BlueRidge · 10/10/2022 15:39
Poor phrasing by the TA, certainly. Make sure your son knows it's his behaviour that wasn't nice/good, not him personally.
But the real issue here is the fact that you have deflected from his poor behaviour. You need to look at that and not go down the "everyone else does it" route.
Jakadaal · 10/10/2022 15:47
I have been there as the parent of the 'naughty' child - she wasn't naughty there were other issues. But my main point is that when your child is labelled as that child by the school then the other children over hear it and the damage it causes is awful. My dh was always the fall guy even when not in school!
Please speak to the head or year lead and get to the bottom of this. If it was carpet time then maybe the school's expectation are too high, how old is your child as mine has a July birthday and yet the school expected them to behave as their peers who are nearly 12 months older than them.
Katapolts · 10/10/2022 15:52
Unacceptable and very surprising that this is used as a behaviour strategy in any primary school.
I'd speak to the Head.
CheezePleeze · 10/10/2022 15:53
Lou867 · 10/10/2022 15:13
He wouldn't sit on the carpet.

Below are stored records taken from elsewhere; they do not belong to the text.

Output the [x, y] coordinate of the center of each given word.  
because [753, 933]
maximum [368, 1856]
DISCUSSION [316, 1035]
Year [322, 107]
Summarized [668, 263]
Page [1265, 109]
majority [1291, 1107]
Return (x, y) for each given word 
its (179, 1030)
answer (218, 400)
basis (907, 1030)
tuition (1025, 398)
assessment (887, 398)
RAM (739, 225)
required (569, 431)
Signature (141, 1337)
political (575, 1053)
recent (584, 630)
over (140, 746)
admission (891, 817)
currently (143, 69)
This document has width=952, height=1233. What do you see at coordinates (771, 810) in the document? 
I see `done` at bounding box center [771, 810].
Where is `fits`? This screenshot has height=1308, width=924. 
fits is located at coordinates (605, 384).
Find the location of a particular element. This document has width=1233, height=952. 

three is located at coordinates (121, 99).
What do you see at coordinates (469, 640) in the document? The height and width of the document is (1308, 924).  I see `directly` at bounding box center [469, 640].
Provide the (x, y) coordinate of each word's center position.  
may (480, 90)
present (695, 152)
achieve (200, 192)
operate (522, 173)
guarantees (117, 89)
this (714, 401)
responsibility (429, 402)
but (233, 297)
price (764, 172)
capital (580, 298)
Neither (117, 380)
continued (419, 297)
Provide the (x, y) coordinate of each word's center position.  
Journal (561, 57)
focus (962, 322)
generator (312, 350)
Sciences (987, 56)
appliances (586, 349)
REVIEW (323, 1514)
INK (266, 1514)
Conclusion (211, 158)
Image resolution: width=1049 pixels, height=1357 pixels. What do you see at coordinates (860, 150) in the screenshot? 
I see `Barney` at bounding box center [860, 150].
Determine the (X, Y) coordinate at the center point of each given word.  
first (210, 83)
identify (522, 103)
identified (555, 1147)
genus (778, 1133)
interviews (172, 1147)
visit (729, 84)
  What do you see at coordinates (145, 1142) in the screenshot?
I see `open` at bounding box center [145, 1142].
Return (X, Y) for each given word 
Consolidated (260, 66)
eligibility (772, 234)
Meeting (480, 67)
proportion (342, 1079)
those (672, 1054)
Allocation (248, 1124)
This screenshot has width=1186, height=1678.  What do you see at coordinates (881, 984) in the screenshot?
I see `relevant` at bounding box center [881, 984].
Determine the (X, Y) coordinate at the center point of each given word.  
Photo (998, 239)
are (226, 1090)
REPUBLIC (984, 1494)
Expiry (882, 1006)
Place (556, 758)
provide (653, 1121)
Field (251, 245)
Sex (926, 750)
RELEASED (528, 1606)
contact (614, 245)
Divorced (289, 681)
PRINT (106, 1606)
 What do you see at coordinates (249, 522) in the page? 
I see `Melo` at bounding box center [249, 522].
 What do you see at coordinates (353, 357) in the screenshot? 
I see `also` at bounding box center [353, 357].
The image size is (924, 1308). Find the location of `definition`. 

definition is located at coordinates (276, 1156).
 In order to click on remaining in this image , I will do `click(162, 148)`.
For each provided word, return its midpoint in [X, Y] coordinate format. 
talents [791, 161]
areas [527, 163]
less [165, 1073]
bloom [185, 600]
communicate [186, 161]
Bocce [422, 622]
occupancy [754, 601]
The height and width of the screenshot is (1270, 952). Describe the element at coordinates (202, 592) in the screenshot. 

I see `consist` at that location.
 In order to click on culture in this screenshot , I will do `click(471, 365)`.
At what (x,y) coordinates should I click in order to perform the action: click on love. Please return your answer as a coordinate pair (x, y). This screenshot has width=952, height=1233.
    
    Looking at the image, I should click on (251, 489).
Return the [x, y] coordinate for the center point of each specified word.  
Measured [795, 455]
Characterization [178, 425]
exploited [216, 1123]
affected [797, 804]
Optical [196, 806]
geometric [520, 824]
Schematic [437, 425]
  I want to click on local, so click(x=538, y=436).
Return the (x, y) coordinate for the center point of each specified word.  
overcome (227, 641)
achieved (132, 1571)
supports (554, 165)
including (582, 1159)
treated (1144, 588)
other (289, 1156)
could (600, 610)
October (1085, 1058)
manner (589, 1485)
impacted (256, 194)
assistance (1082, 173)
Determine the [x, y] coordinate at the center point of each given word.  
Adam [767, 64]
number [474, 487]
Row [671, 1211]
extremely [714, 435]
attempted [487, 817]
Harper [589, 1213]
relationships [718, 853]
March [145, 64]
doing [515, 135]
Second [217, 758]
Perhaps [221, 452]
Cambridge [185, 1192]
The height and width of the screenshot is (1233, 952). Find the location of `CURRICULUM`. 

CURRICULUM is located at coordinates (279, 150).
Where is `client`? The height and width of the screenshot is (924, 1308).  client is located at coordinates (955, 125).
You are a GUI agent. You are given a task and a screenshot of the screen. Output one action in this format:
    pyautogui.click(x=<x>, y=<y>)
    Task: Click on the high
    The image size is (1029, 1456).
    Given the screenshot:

I don't think they are impressed with him.
He threw sand at a child too.
Surely I can't be the only parent who's kid has done this?
No, my eldest did worse things than that when he started school.
If the teacher had said he wasn't allowed to have a treat because of it, I would've backed her all the way.
Agree with PPs though, sweets are an odd choice.
BlackeyedSusan · 10/10/2022 15:54
Complain. It's unacceptable in delivery. (Ex nursery teacher) (it's the delivery of the message that's really wrong, in front of other parents, and labelling the child not the behaviour. Not saying which behaviour is wrong ) If he can't have sweets due to behaviour he need to know why. (Throwing sand can have serious consequences so there should be some behaviour management going on but that should have been in school at the time as he was so.young)
Do meet with the teacher regarding his behaviour though.
scochran · 10/10/2022 15:54
That's awful and whatever happened it goes against all training, incentives, discretion and self esteem practice.
He's not just crying about the sweets and that's not really what you're angry about because the whole thing is wrong.
KAT0779 · 10/10/2022 16:00
Very unprofessional of the TA in my opinion, should definitely have spoken to you separately about it.
I will never forget when I was about 7 years old (so old enough to understand but same kind of situation) I got one of my lines wrong in a school play so the teacher said to me afterwards that everyone else can have a sweet and not me. I remember not being that bothered but then all the other kids where laughing at me saying "you aren't allowed a sweet" and things like that. I prob sound like a snowflake but think its a really nasty thing to do to single out a child like that, especially over something that isn't really "bad" behaviour.
DSGR · 10/10/2022 16:03
What a horrible thing to say to a child, I’d complain. They and you can tackle behaviour separate to that.
and sweets? Just no
washingbasketqueen · 10/10/2022 16:06
Totally unacceptable. If he was misbehaving it should've been dealt with immediately then moved on from. Shouldn't be handing out sweets either. I'd definitely raise it- CA should not have said that in front of others.